- WORK TO BE COMPLETED
Reproduce each of the following records verbatim, keeping every line unchanged.

- Records from a data source
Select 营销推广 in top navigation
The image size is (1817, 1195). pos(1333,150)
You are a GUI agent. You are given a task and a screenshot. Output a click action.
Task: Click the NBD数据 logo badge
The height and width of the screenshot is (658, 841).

- EXERCISE OUTPUT
Select 营销推广 in top navigation
The image size is (1817, 1195). pos(1333,150)
You are a GUI agent. You are given a task and a screenshot. Output a click action.
Task: Click the NBD数据 logo badge
The height and width of the screenshot is (658, 841).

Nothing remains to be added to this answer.